Stated problem 1 — Duplicate the records word for word, from their first line through the line that contains "should pyautogui.click(x=802, y=350).", with both of those lines included.
*** Document text
Re: PG stuck incomplete

Olivier Bonvalet <ceph.list@xxxxxxxxx> · Fri, 21 Sep 2018 21:10:49 +0200

Le vendredi 21 septembre 2018 à 19:45 +0200, Paul Emmerich a écrit :
> The cache tiering has nothing to do with the PG of the underlying
> pool
> being incomplete.
> You are just seeing these requests as stuck because it's the only
> thing trying to write to the underlying pool.

I agree, It was just to be sure that the problems on OSD 32, 68 and 69
are related to only one "real" problem.

> What you need to fix is the PG showing incomplete.  I assume you
> already tried reducing the min_size to 4 as suggested? Or did you by
> chance always run with min_size 4 on the ec pool, which is a common
> cause for problems like this.

Yes, it has always run with min_size 4.

We use Luminous 12.2.8 here, but some (~40%) OSD still run Luminous
12.2.7. I was hoping to "fix" this problem before to continue
upgrading.

pool details :

pool 37 'bkp-foo-raid6' erasure size 6 min_size 4 crush_rule 20
object_hash rjenkins pg_num 256 pgp_num 256 last_change 585715 lfor
585714/585714 flags hashpspool,backfillfull stripe_width 4096 fast_read
1 application rbd
	removed_snaps [1~3]

> Can you share the output of "ceph osd pool ls detail"?
> Also, which version of Ceph are you running?
******
*** Extracted material
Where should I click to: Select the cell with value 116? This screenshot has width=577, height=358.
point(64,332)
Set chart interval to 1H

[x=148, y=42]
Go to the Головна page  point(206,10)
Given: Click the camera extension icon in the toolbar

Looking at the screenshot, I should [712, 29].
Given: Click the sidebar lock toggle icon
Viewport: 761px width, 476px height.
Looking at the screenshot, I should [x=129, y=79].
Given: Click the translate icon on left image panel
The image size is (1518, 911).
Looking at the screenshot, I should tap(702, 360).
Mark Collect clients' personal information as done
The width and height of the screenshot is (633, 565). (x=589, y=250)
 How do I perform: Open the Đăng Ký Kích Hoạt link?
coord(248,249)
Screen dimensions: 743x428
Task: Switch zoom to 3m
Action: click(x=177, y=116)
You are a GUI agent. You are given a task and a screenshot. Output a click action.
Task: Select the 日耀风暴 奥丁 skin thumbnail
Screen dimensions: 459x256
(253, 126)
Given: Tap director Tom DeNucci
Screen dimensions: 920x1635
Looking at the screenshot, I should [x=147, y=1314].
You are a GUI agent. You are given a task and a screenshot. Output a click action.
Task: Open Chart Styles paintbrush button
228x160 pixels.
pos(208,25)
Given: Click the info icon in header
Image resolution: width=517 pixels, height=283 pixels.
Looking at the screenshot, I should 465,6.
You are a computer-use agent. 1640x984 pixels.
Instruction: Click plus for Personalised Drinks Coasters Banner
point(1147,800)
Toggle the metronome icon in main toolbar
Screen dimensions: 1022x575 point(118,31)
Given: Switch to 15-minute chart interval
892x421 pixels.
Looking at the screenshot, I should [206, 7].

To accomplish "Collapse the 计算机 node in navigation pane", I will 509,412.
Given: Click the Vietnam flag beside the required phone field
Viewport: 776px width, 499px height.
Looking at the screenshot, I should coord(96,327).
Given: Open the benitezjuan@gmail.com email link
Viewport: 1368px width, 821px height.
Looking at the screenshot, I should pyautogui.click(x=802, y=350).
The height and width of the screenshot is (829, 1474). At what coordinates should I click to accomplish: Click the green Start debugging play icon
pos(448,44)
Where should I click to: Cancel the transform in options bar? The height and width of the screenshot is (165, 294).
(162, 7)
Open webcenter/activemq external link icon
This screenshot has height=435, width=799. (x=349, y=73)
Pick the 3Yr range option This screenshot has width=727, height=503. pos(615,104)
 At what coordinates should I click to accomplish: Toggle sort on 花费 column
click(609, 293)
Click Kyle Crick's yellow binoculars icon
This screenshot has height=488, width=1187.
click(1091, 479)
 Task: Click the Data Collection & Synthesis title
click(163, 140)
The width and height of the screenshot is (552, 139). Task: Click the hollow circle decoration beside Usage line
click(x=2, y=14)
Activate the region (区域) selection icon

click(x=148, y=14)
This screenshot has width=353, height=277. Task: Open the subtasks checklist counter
******
Stated problem 2 — Summarize the forum reply about the incomplete PG in two sentences.

Written solution 1 —
Where should I click to: Select the cell with value 116? This screenshot has width=577, height=358.
point(64,332)
Set chart interval to 1H

[x=148, y=42]
Go to the Головна page  point(206,10)
Given: Click the camera extension icon in the toolbar

Looking at the screenshot, I should [712, 29].
Given: Click the sidebar lock toggle icon
Viewport: 761px width, 476px height.
Looking at the screenshot, I should [x=129, y=79].
Given: Click the translate icon on left image panel
The image size is (1518, 911).
Looking at the screenshot, I should tap(702, 360).
Mark Collect clients' personal information as done
The width and height of the screenshot is (633, 565). (x=589, y=250)
 How do I perform: Open the Đăng Ký Kích Hoạt link?
coord(248,249)
Screen dimensions: 743x428
Task: Switch zoom to 3m
Action: click(x=177, y=116)
You are a GUI agent. You are given a task and a screenshot. Output a click action.
Task: Select the 日耀风暴 奥丁 skin thumbnail
Screen dimensions: 459x256
(253, 126)
Given: Tap director Tom DeNucci
Screen dimensions: 920x1635
Looking at the screenshot, I should [x=147, y=1314].
You are a GUI agent. You are given a task and a screenshot. Output a click action.
Task: Open Chart Styles paintbrush button
228x160 pixels.
pos(208,25)
Given: Click the info icon in header
Image resolution: width=517 pixels, height=283 pixels.
Looking at the screenshot, I should 465,6.
You are a computer-use agent. 1640x984 pixels.
Instruction: Click plus for Personalised Drinks Coasters Banner
point(1147,800)
Toggle the metronome icon in main toolbar
Screen dimensions: 1022x575 point(118,31)
Given: Switch to 15-minute chart interval
892x421 pixels.
Looking at the screenshot, I should [206, 7].

To accomplish "Collapse the 计算机 node in navigation pane", I will 509,412.
Given: Click the Vietnam flag beside the required phone field
Viewport: 776px width, 499px height.
Looking at the screenshot, I should coord(96,327).
Given: Open the benitezjuan@gmail.com email link
Viewport: 1368px width, 821px height.
Looking at the screenshot, I should pyautogui.click(x=802, y=350).

Written solution 2 — Olivier Bonvalet agrees that cache tiering is not the cause and confirms that the erasure-coded pool has always run with min_size 4. He says the cluster runs Luminous 12.2.8 with about 40% of OSDs still on 12.2.7, that he hoped to fix the problem before continuing the upgrade, and he shares details showing pool 37 'bkp-foo-raid6' as erasure size 6, min_size 4, with 256 PGs.